TEXT SEGMENT:
The study population of this retrospective observational monocentric study was enrolled from the database of our institution. The study protocol was approved by the Shanghai Chest Hospital Ethics Committee (ID: KS1846) and individual consent for this retrospective analysis was waived. The study was conducted in accordance with the Declaration of Helsinki (as revised in 2013).

Study population

Settings

Medical records of patients undergoing lung resection at our center for primary lung cancer between January 2013 and May 2018 were reviewed. Pneumonectomy patients were enrolled if eligibility criteria were met. The selection process has been summarized in a flow diagram (Figure S1). Lobectomy and segmentectomy patients with matched sex, age and body mass index (BMI) were selected randomly.

RECORDED DATA:
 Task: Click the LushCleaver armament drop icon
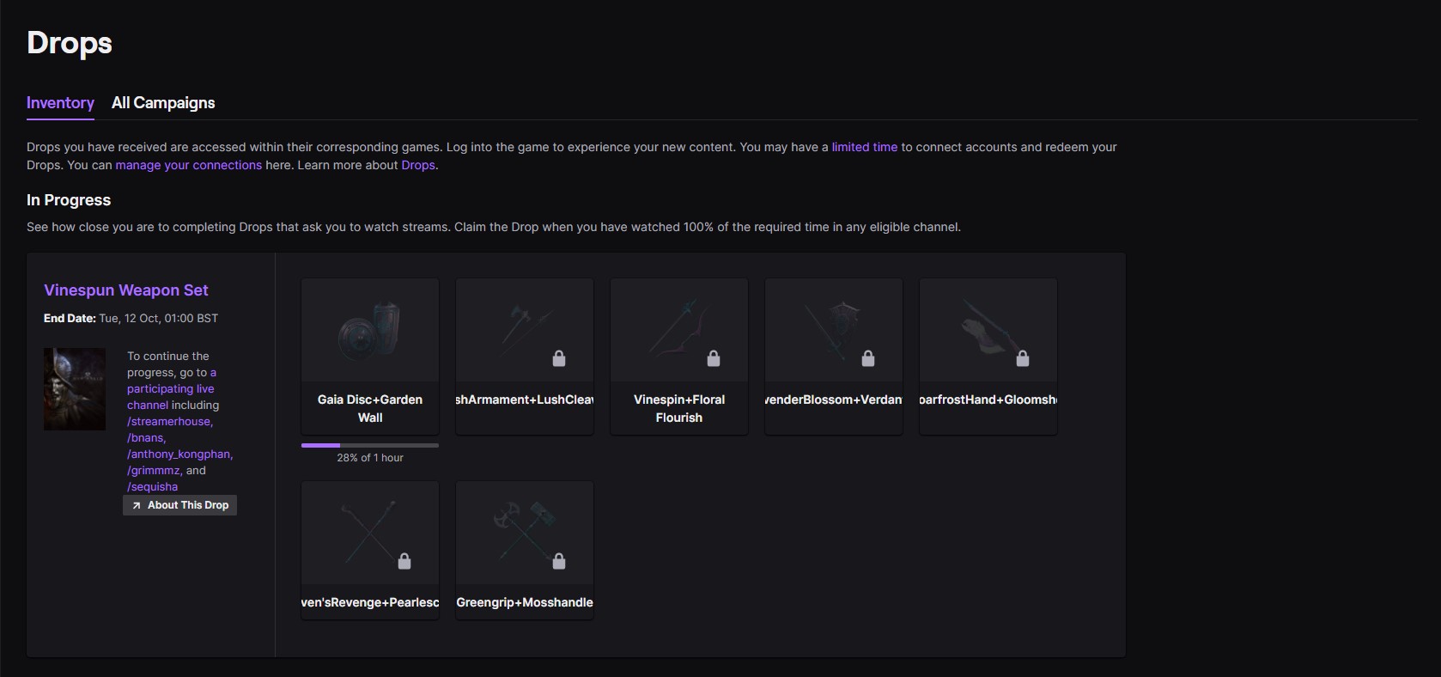point(524,330)
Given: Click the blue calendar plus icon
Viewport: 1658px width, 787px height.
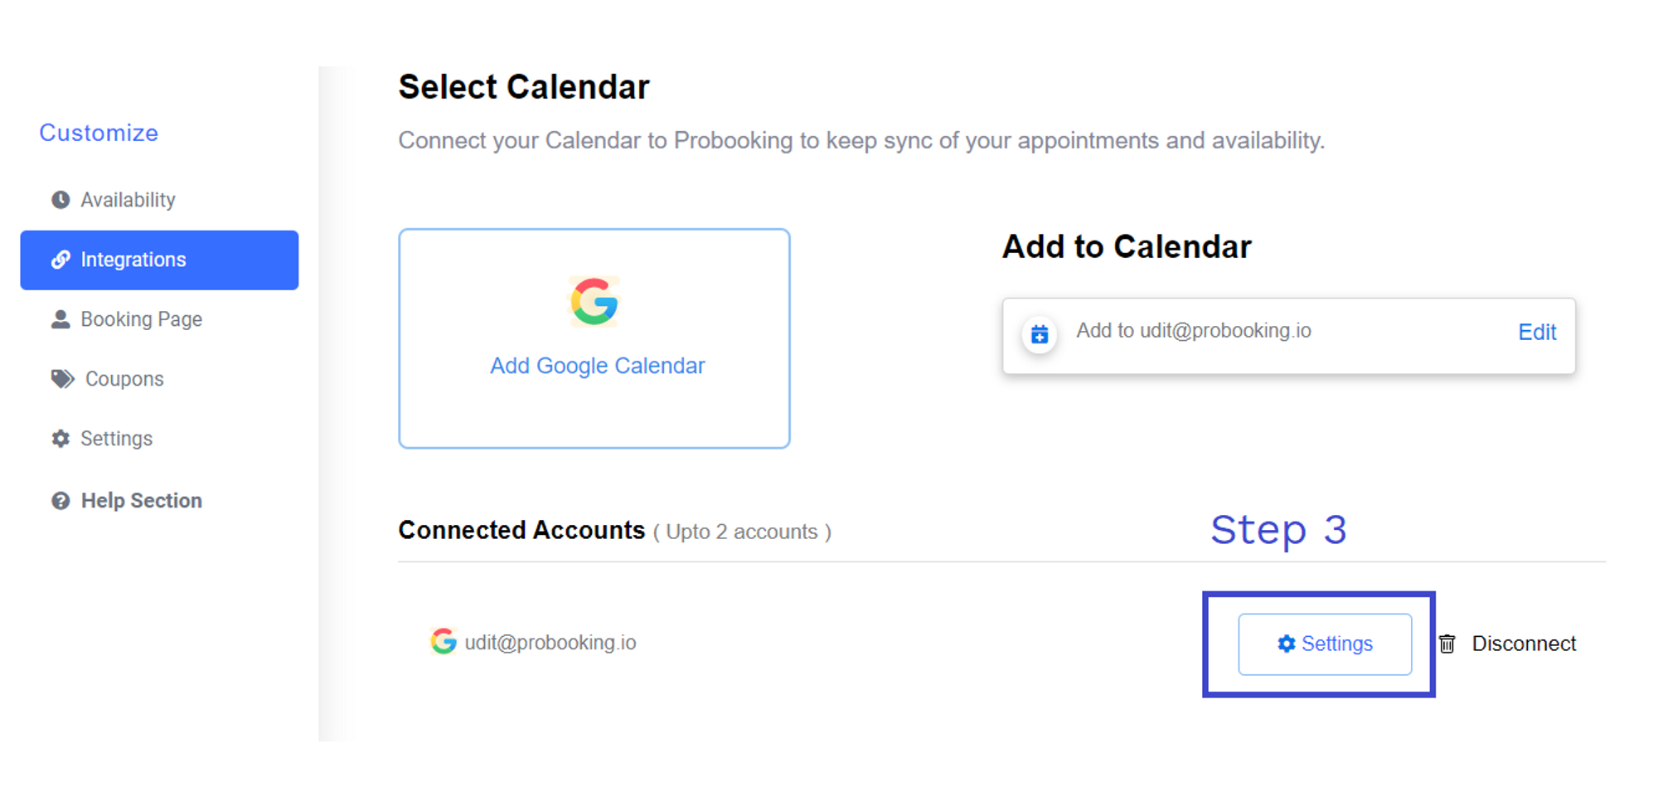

ASSIGNMENT 1:
In the lung resection study text, which committee approved the study protocol?
ASSIGNMENT 2:
Carry on the lung resection study text, starting after its final sentence.
The data have no connection to the lung resection study text.

ANSWER BOX 1:
The Shanghai Chest Hospital Ethics Committee (ID: KS1846) approved it.

ANSWER BOX 2:
Clinical variables and outcome data

The preoperative variables included age, gender, BMI, smoking history, coronary artery disease, diabetes mellitus, hypertension, symptomatic heart failure, chronic obstructive pulmonary disease (COPD), preoperative chemotherapy history and echocardiography parameters. Intraoperative variables included tumor laterality, surgical approach and pericardial incision. Pathological variables included TNM stage and pathological pattern. The primary outcome was the occurrence of POAF, and secondary outcomes were other postoperative complications. Perioperative mortality was defined as death within 30 days after surgery or later during the same hospitalization.

Eligibility criteria

Firstly, every enrolled patient underwent surgery for primary lung cancer without metastasis. Secondly, in lobectomy and segmentectomy group, only single lobectomy and single segmentectomy cases were enrolled, and other anatomical resections such as bi-lobectomy and bi-segmentectomy were excluded. Thirdly, patients were excluded if atrial fibrillation (AF) history, severe lung disease, or incomplete medical records were present.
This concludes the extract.